0

I got a sqoop export job for exporting per user unique counts from hdfs to mysql.

Here is the table used:

CREATE TABLE IF NOT EXISTS user_uniques (
  user_id int(10) unsigned NOT NULL,
  uniques int(10) unsigned NOT NULL DEFAULT '0',
  PRIMARY KEY (user_id)
) ENGINE=InnoDB

Heres a sample insert/update statement being used:

INSERT INTO user_uniques (user_id, uniques) VALUES (1,200), (2,300), (3,400) ON DUPLICATE KEY UPDATE uniques = VALUES(uniques)

We are inserting at 100 records per statement and 100 statements per transaction. But the throughput is very low.

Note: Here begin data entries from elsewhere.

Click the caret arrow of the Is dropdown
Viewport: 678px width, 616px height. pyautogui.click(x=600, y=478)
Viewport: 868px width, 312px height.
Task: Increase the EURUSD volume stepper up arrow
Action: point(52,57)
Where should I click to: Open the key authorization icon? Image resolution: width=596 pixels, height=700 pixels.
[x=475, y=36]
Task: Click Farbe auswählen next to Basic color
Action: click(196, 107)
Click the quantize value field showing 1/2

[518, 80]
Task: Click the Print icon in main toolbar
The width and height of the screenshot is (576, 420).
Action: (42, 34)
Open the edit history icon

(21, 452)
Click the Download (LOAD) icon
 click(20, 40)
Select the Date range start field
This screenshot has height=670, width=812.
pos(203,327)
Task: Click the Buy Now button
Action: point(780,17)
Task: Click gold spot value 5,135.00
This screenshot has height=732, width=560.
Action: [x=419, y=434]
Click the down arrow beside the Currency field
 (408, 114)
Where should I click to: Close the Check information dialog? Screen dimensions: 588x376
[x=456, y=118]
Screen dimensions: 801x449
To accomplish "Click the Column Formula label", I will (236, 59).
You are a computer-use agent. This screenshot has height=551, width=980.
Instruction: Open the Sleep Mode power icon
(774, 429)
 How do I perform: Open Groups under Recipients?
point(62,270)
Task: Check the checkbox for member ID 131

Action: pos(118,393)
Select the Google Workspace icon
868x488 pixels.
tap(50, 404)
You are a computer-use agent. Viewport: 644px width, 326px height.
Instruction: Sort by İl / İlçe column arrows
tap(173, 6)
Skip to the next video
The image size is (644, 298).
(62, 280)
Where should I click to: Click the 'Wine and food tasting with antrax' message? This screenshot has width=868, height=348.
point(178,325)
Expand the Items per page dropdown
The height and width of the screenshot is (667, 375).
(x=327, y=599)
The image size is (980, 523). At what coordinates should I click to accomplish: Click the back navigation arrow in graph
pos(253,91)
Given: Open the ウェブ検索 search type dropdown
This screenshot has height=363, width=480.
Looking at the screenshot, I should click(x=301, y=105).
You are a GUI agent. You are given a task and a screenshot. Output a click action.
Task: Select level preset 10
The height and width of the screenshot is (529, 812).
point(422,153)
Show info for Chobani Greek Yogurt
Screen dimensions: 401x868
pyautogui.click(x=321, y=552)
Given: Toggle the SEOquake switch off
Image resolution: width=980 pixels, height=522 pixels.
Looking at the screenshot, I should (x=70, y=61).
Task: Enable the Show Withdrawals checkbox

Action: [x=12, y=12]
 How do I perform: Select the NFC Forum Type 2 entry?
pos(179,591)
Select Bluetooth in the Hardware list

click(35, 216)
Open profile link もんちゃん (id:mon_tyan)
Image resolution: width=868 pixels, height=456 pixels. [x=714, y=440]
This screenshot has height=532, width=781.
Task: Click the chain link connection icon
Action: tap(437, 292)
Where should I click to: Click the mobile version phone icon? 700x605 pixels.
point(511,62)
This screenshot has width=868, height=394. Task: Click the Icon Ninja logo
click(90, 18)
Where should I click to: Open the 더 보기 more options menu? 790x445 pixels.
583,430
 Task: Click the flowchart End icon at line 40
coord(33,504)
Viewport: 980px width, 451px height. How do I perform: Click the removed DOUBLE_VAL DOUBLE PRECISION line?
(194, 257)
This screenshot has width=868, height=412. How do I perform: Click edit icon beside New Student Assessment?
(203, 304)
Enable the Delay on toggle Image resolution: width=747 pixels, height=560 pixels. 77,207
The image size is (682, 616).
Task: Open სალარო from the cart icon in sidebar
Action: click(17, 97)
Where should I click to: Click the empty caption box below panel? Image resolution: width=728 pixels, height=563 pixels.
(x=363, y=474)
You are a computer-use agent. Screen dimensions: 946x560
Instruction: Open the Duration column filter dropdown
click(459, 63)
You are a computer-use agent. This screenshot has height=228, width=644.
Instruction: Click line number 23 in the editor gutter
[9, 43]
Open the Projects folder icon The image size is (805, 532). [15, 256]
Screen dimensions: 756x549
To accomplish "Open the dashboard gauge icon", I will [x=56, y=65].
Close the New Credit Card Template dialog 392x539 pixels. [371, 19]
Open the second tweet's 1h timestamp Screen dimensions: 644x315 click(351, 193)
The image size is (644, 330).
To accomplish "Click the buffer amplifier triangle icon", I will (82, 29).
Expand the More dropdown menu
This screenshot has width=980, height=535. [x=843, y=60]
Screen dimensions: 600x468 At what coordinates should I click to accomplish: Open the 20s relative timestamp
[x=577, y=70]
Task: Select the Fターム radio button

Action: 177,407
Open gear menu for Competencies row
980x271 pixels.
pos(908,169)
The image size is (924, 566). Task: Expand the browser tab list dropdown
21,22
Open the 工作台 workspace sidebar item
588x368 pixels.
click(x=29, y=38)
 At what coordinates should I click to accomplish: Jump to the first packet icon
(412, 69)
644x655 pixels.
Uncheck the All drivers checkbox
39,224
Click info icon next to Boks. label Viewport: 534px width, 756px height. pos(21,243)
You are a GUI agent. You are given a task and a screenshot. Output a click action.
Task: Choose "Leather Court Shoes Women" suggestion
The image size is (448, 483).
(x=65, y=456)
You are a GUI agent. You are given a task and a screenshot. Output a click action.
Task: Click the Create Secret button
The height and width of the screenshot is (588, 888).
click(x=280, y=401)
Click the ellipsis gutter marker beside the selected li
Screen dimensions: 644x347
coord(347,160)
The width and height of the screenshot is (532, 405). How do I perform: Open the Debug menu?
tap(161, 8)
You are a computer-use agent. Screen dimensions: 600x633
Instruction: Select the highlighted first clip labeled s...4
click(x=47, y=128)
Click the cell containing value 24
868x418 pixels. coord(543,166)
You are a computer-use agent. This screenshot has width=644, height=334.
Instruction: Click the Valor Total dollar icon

Are there any other upsert techniques that we can rely on for better performance?

Thanks!

user2727704
  • 625
  • 1
  • 10
  • 21
  • `unsigned NOT`? that's not a valid sql data type... `unsigned NOT NULL` maybe, but NOT by itself? flat out syntax error. – Marc B Jun 24 '14 at 19:01
  • Sorry, typo when composing the post. – user2727704 Jun 24 '14 at 19:03
  • Which engine are you using? If you are using InnoDb, there's a performance cost for unordered primary keys: http://stackoverflow.com/questions/23470130/random-primary-key-for-innodb – wils484 Jun 24 '14 at 19:06
  • Thanks wils484 for the pointers. We are using InnoDB but the problem is we don't have many insert, mostly will be updates. The insert aren't taking much time when we have the insert though. – user2727704 Jun 24 '14 at 19:19

0 Answers0